WHAT NEEDS TO BE DONE -
Find the word "page" below. Copy each line that has it.

RECORD SET -
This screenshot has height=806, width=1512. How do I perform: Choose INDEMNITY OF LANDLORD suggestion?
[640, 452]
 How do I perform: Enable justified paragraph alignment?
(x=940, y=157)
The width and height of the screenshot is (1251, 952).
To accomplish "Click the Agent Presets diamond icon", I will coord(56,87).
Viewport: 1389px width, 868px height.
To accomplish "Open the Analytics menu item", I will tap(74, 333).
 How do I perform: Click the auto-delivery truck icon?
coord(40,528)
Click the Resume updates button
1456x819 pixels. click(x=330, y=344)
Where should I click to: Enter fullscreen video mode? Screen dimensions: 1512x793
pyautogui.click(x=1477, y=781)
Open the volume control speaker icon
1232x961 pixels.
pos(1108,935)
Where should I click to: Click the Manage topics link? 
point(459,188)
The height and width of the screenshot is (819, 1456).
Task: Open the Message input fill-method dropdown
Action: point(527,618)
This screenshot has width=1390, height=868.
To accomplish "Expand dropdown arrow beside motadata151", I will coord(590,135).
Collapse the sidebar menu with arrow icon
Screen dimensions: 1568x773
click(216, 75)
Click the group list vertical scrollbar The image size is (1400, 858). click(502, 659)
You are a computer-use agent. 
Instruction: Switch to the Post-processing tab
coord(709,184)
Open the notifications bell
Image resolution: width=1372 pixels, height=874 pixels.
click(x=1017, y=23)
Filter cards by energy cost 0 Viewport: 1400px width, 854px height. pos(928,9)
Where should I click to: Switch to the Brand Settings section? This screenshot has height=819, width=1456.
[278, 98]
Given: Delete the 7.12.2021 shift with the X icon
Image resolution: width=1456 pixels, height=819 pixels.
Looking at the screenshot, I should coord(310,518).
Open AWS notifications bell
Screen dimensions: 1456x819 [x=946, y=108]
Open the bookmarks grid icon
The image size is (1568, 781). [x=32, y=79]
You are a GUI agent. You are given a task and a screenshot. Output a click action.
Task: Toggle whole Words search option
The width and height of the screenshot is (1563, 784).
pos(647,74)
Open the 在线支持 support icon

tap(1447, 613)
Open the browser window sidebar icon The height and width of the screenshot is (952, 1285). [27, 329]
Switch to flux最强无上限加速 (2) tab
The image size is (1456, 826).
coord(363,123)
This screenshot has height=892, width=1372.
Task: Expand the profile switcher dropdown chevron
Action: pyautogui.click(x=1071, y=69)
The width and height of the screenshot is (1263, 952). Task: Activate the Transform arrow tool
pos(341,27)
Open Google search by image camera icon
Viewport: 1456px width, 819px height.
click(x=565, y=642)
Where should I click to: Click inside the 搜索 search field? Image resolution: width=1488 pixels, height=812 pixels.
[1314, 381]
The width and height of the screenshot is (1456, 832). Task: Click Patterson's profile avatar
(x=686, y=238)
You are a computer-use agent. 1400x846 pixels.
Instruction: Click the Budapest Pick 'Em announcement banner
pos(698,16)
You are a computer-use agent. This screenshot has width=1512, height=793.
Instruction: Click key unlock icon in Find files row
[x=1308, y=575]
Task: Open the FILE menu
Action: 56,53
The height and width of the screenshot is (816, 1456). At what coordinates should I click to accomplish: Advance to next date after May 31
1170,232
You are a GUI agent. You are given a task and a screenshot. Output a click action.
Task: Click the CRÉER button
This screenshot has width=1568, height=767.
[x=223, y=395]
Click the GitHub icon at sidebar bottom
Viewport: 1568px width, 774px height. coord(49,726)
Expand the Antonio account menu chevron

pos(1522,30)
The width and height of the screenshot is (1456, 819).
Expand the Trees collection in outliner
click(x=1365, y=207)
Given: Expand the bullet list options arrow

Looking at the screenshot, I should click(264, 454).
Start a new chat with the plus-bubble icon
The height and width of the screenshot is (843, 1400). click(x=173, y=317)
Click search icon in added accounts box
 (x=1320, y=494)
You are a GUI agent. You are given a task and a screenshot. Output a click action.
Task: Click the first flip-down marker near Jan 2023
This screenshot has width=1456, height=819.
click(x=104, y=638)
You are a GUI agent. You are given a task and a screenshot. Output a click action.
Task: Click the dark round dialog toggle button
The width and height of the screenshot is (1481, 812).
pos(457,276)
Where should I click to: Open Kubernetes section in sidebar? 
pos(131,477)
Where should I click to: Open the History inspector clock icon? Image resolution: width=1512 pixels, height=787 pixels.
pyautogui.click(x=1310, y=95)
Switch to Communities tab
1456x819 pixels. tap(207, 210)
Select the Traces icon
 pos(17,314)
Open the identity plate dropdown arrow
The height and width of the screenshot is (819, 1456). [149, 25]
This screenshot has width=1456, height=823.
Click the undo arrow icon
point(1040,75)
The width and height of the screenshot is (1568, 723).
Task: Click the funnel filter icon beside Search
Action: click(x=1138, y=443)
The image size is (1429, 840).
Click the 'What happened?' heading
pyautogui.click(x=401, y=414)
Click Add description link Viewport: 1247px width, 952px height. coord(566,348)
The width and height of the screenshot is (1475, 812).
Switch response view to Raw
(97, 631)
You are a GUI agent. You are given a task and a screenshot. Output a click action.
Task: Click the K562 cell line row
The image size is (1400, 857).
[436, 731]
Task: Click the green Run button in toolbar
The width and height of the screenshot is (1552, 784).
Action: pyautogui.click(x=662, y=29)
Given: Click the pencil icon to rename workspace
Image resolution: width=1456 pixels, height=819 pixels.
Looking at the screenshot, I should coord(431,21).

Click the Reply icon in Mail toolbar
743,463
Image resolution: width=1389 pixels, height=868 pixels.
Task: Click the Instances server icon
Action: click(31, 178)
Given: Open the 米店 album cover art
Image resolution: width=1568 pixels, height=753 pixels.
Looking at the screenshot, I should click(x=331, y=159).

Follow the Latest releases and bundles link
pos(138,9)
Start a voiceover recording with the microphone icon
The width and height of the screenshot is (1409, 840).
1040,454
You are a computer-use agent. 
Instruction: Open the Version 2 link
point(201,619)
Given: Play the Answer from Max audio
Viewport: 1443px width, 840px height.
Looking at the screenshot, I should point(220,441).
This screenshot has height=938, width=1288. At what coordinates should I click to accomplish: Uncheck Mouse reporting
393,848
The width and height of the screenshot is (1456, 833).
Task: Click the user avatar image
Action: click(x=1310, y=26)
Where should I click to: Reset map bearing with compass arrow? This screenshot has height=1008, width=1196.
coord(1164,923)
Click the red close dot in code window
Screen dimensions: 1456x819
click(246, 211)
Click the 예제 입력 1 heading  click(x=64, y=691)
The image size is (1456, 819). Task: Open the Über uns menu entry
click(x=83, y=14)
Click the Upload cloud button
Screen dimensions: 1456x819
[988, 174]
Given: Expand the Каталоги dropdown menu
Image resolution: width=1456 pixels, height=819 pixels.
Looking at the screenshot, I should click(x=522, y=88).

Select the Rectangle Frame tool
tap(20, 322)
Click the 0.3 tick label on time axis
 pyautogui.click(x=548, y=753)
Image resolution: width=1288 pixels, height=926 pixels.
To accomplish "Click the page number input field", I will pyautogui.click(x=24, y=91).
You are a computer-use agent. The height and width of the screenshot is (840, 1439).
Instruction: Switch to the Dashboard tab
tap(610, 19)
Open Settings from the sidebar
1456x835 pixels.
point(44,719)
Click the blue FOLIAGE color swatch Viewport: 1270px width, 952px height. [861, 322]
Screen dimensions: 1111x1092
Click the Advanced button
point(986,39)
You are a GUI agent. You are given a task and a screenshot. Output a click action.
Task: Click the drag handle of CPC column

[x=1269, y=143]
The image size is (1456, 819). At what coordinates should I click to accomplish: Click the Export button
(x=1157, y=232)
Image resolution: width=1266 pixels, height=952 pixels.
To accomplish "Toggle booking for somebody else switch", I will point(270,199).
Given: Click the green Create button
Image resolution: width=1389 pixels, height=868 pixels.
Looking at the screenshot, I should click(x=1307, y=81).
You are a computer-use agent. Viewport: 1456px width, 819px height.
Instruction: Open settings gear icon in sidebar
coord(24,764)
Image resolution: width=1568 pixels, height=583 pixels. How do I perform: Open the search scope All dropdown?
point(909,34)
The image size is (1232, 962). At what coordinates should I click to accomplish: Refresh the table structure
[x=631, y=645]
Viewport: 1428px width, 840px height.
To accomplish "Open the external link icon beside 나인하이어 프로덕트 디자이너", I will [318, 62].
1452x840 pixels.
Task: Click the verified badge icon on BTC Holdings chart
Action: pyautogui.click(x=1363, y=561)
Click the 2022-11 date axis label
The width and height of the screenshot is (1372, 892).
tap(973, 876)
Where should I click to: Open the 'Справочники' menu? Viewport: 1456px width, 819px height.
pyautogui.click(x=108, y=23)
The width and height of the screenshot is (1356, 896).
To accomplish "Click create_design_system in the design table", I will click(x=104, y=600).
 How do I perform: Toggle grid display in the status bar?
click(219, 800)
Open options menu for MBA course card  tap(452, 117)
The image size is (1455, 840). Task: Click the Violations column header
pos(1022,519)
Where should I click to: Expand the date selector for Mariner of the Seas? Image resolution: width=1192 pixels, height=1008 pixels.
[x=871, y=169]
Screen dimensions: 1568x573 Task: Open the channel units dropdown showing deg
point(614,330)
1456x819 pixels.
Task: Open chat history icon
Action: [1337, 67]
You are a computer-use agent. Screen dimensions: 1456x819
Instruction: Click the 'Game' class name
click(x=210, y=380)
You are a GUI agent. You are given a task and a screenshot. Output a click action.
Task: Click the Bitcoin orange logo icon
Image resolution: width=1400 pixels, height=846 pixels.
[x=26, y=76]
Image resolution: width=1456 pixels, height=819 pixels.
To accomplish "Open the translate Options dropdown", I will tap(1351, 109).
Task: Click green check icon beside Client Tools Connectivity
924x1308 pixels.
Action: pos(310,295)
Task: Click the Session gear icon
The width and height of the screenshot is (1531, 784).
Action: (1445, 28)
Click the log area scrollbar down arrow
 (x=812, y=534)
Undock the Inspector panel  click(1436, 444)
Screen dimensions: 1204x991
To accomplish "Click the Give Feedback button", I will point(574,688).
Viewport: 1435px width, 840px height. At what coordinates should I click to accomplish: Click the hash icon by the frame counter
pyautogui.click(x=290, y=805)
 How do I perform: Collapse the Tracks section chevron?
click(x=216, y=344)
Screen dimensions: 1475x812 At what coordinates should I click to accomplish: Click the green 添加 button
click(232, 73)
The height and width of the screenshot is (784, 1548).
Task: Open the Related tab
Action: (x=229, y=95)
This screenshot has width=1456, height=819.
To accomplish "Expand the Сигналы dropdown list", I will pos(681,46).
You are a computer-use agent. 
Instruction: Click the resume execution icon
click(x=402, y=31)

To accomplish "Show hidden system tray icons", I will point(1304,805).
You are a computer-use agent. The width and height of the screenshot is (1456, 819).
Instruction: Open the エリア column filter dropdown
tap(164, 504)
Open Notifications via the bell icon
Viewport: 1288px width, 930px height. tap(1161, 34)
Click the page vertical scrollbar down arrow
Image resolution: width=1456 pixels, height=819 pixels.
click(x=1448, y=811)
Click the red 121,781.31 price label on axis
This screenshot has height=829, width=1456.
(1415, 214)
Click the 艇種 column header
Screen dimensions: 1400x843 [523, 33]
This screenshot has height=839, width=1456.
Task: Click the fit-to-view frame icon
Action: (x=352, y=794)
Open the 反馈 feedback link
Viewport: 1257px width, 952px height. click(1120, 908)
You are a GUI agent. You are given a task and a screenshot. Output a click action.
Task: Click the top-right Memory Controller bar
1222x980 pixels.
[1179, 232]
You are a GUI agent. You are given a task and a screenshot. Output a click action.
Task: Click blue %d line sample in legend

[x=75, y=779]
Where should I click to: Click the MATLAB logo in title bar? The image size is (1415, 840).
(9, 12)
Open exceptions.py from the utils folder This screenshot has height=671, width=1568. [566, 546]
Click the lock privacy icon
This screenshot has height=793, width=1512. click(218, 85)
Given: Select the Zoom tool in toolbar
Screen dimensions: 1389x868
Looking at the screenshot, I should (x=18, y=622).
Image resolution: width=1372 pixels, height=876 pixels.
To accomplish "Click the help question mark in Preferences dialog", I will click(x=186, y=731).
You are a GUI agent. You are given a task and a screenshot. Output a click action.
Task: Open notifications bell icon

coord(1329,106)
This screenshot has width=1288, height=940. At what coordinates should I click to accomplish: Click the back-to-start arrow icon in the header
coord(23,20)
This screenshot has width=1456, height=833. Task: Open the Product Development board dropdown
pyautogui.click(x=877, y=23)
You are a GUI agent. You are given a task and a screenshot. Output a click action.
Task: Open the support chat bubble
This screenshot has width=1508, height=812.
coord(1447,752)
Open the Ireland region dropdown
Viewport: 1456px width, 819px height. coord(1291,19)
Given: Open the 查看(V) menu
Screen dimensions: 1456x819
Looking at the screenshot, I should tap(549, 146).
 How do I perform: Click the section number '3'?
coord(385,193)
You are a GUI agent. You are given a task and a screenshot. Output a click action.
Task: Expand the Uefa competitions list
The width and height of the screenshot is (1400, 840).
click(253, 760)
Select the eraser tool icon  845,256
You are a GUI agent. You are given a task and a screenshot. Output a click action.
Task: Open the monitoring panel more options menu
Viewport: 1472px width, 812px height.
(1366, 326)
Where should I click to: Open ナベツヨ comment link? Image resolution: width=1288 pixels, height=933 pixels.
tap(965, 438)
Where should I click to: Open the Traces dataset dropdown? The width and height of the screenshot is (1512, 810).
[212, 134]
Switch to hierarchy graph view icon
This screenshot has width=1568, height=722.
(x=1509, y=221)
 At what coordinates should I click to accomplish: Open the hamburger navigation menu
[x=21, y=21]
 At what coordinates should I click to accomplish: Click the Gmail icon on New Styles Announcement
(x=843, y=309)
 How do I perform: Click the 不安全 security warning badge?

ANSWER SPACE -
To accomplish "Click the page number input field", I will pyautogui.click(x=24, y=91).
Click the page vertical scrollbar down arrow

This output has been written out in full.